After an extensive search, I ultimately settled on iozeta (a division of LiveDrive). They had several advantages over the many other cloud-backup/storage vendors: 1) They had FTP access to their storage (many of the other vendors did not) and 2) I could get up to 2TB of storage if I wanted that much. And there were no file type or size limits either! So I started weekly backups on the various client accounts on the dedicated server spaced out over all days of the week.
Yet, after a couple of weeks things were not going well as I hoped. For whatever reason, FTP transports were failing. As of this writing, I’m still trying to get an answer as to were the failure lies. Could have been just network congestion causing FTP to time-out. Or perhaps a glitch on their side. Either way, because uploads to their server are like transactions, it’s either pass or fail. The old trick of being able to go back and restart a partially completed FTP transfer just won’t work. So what was happening was that I was getting a logjam of Plesk backup tar files stored in the “local repository.”
Side-note: Here’s one of my bones to pick with Parallels. Their management of backup files is pretty weak. You can download a backup set.

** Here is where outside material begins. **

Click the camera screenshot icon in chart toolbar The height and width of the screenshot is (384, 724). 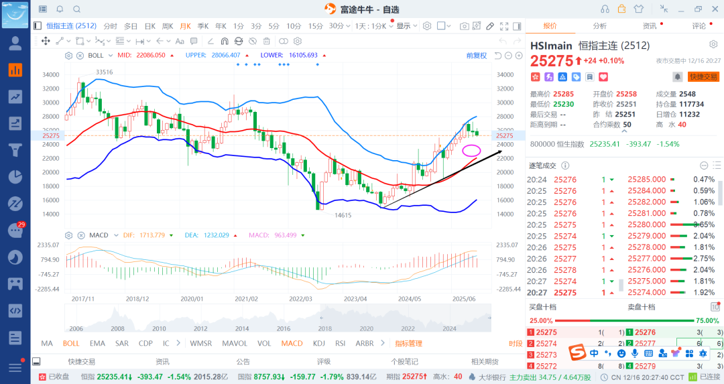[x=465, y=26]
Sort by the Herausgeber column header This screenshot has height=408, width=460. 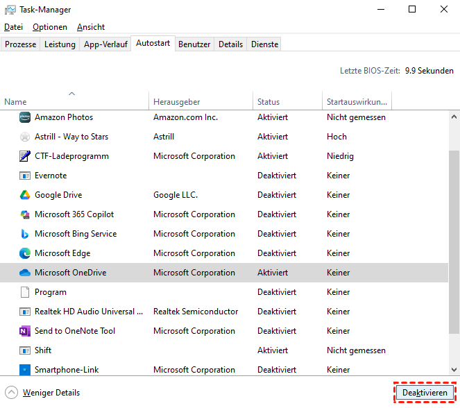(176, 102)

You can upload a backup set. You can transfer a backup set from the remote repository to the local one. But you can’t manually instruct Plesk to transfer a backup set from the local repository to the remote one. So, if you were having failures like the ones I was having, you’re screwed. Those backups just sit there eating up valuable disk space threatening to take your server down if you run out of space. This really needs to be fixed!
So faced with the situation I felt the only choice that I had left was to write software to get around the problem. My strategy was this: switch from sending the backups to the remote iozeta server and instead always send them to the local repository; but lower the backup set retention to one. In this way, I can at least plan for a known maximum amount of disk space consumed. I then wrote some software in PHP that, on a nightly basis, compared the local repository against the remote one on iozeta. If the local file didn’t exist on the remote site, transfer it using FTP. When I changed the settings for the backup retention, I also switched to multi-part backup container files of 255MB in size. I was shooting from the hip on the size but my gut tells me that’s probably a reasonable size in terms of transmission reliability. Finally, I set up a remote server retention policy of 28 days. If any file on the remote server is older than that, it gets deleted. That way I can manage my available space on the remote server site.
I’ve been running my software on a nightly basis via a cron job for a couple of weeks now. There are still some transmission failures. However, in reviewing the audit trail logs that my process generates, any files that get skipped the first time around usually get loaded the second time. And since I run my backups per customer on a staggered weekly basis, there’s plenty of time to get everything copied outward before the following week’s backup resets the files. Overall, I now have some peace of mind that, in the face of some catastrophic failure of a server, I’ve still gone something pretty current to fall back on.